Wednesday, April 8, 2015

75 miles at a gallop....

Of course you’ve heard about the Pony Express riders, those guys were tough caballeros.

The Pony Express mail service—from St. Joseph, Missouri, to Sacramento, California—was inaugurated on April 3, 1860, just as the Civil War was starting to get hot.


Those hardy riders, including 14-year-old William Cody (he became “Buffalo Bill”), accomplished almost unbelievable feats in the saddle to keep the almost unbelievably expensive mail service in operation for about 18 months.

You may not have heard that the first transcontinental telegraph line put the Pony Express out of service more or less instantly in October 1861. Talk about disruptive technology!

The Pony Express was a good idea waiting to happen.

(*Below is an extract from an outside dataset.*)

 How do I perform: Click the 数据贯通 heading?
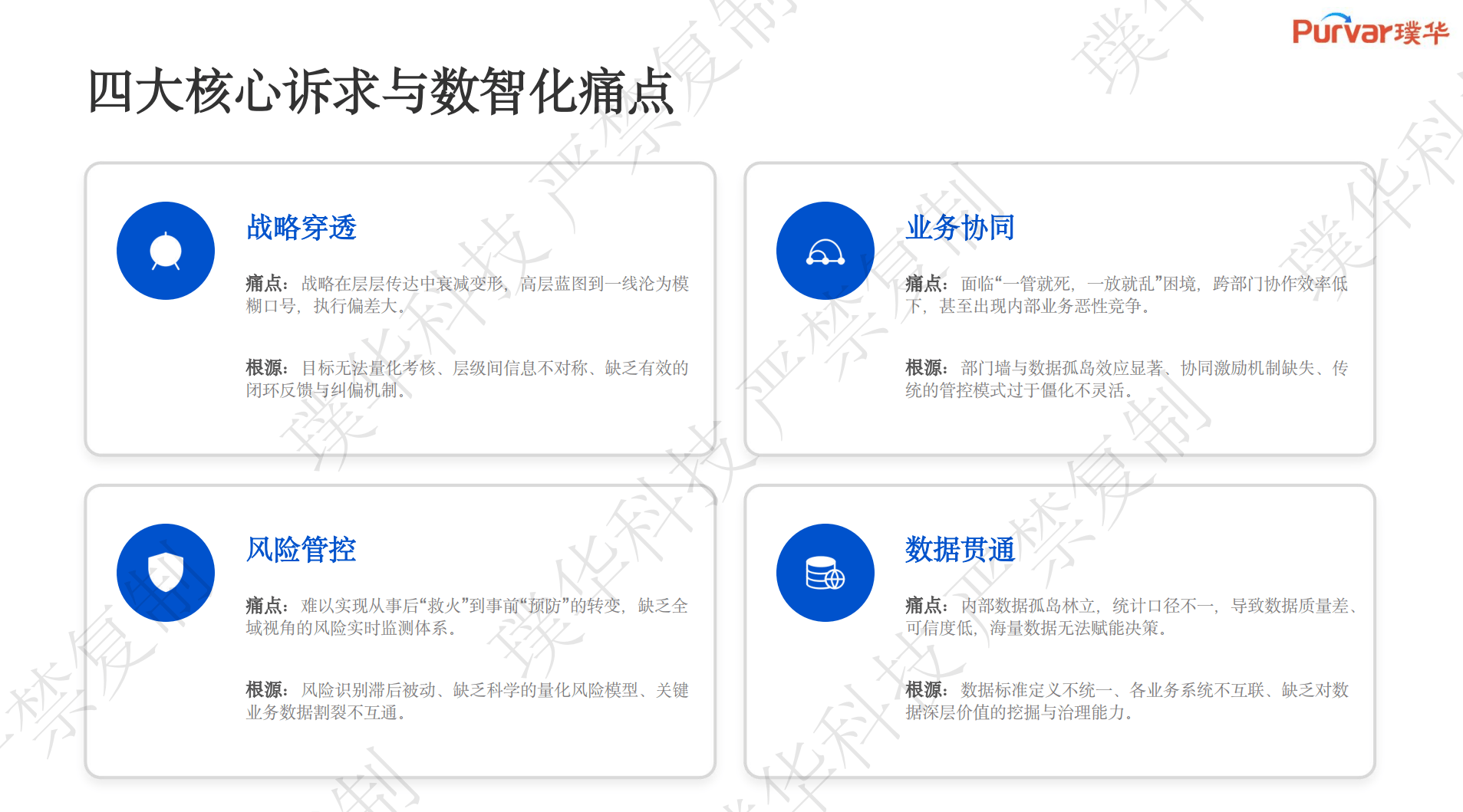pyautogui.click(x=960, y=550)
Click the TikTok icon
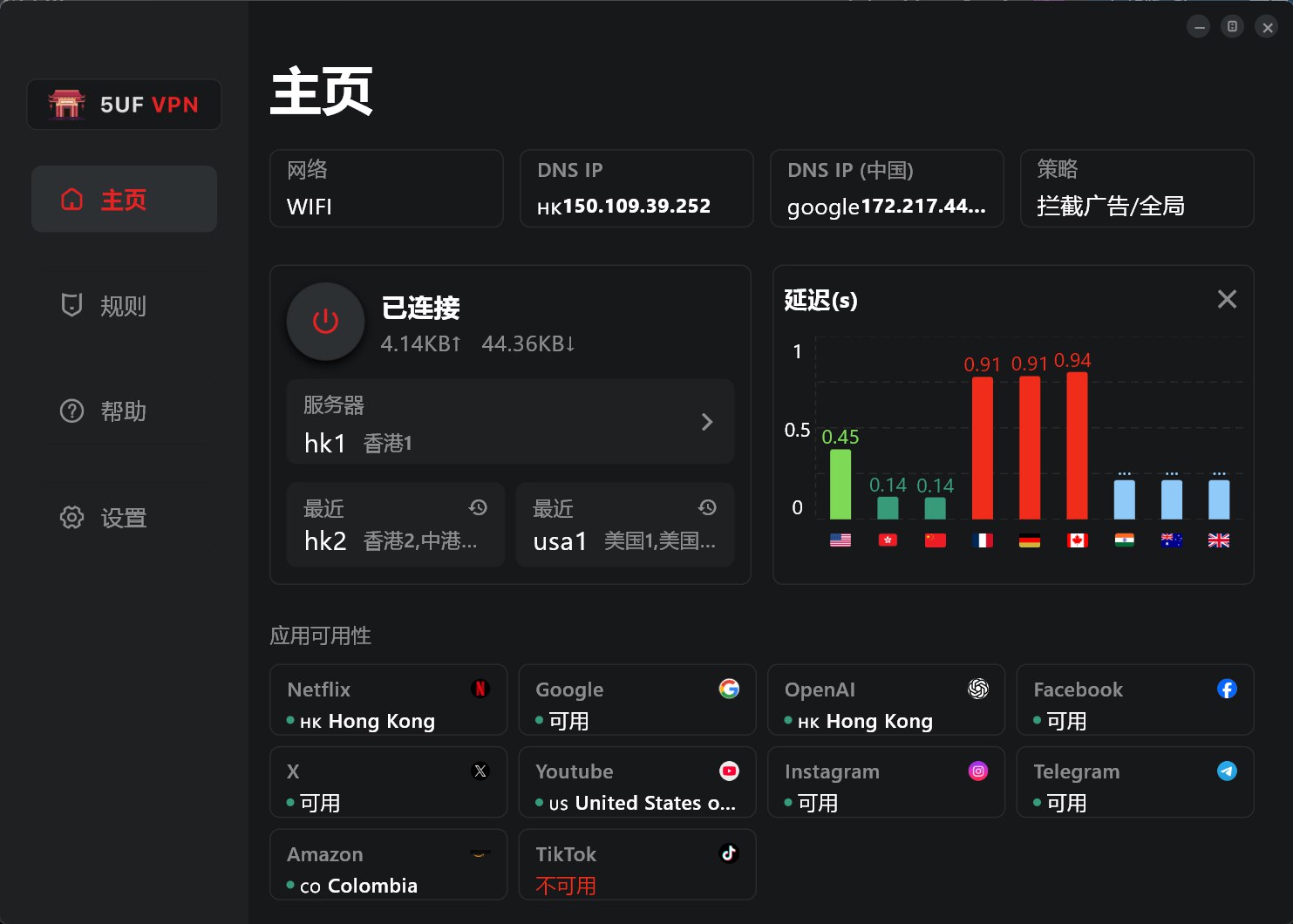Screen dimensions: 1293x924 (x=729, y=853)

The state of California was admitted to the Union in 1850, but it was essentially out of touch with the eastern states. Regular mail carried on boats took about a month to travel from the East Coast to the West Coast. The Butterfield Express overland stagecoach could carry mail and packages across the western plains in about three weeks at best, and sometimes the stage didn’t make it through.

The Pony Express riders could take a mail packet (about 20 pounds) from Missouri to California in 8-10 days. Unbelievable!

The riders made $25 a week (about $722 in current collars) to cover 75-100 miles per shift, jumping on a fresh mount every 10-15 miles. The Pony Express had about 80 riders on the payroll, and stabled 400-500 horses in more than 100 relay stations along the route.

Here’s another unbelievable factoid: it cost $5 in 1860 to drop a half-ounce of mail into the Pony Express packet. That’s about $145 in current dollars—a 20-pound mail packet was worth about $93,000.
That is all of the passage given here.